Tuesday, April 10, 2018

THE CITY WHERE WE ONCE LIVED :: Eric Barnes

A version of this review previously appeared in Shelf Awareness and is reprinted here with permission.

Allowed to continue unchecked, climate change and growing lack of compassion could most certainly play out as they do in Eric Barnes's prescient third novel, The City Where We Once Lived. Barnes has constructed an intricate apocalyptic world that frighteningly mirrors present-day reality.

Ravaged by weather and industrial decline, North End is down to 2,000 stalwart residents who did not relocate to thriving South End. North End is viewed as a lawless land of isolationists and scavengers stripping it to its core; its people cultivate that façade to discourage trouble-seeking South Enders from traversing the remaining overpass into their peaceful domain.

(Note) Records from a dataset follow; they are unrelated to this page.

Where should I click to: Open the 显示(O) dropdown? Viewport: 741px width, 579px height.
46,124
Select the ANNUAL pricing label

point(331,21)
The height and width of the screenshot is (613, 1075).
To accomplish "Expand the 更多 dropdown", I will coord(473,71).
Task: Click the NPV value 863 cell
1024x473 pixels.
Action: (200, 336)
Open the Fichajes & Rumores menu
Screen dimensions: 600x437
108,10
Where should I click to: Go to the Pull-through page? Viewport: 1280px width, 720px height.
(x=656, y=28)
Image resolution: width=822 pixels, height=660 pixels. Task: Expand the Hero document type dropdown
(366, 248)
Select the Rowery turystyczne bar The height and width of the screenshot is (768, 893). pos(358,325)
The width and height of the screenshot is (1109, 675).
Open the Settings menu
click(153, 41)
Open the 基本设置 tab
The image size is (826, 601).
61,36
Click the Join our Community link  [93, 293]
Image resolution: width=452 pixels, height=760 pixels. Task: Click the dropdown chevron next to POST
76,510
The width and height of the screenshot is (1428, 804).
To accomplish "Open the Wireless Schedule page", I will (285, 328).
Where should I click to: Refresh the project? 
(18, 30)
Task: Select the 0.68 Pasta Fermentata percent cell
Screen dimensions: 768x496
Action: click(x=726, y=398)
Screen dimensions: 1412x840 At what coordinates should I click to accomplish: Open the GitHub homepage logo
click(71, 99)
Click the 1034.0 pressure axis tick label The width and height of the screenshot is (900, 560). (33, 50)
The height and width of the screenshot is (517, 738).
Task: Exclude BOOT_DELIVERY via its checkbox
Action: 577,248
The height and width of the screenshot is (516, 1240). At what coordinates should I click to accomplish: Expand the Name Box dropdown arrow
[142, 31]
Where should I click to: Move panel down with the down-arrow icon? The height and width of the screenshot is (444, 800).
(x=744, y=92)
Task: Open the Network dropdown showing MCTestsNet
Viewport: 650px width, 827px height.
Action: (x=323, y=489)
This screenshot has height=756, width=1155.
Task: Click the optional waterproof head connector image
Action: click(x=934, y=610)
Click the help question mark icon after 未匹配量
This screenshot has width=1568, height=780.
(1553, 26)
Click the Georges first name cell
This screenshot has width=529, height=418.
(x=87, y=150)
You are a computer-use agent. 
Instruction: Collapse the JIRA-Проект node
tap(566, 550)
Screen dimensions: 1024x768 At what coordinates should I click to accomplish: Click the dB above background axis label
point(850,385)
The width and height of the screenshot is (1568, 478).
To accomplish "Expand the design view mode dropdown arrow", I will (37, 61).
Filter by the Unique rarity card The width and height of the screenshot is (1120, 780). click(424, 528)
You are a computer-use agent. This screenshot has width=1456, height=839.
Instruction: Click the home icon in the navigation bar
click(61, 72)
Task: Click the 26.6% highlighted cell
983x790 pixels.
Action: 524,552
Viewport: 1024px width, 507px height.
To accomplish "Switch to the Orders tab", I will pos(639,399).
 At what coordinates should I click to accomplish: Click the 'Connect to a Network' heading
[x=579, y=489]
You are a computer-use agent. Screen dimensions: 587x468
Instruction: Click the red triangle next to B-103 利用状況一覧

Barnes provides a haunting portrait of the future through the eyes of a narrator who spends his days memorializing North End for the eight-page newspaper. Living in a deserted hotel, the narrator describes his daily excursions and increasing interactions with new people in the area. Some evoke hope, while others threaten the order--evidence South End may not be as stable as it appears.

When tragedy strikes, the haves are forced to rely on the have-nots, further bridging North and South Ends in a way neither populace desires. Through stark yet intimate prose, Barnes explores themes of separatism and displacement and how the lenses we look through are often distorted by lack of connection and empathy. He offers a cautionary tale about a world that feels a hair's-breadth away.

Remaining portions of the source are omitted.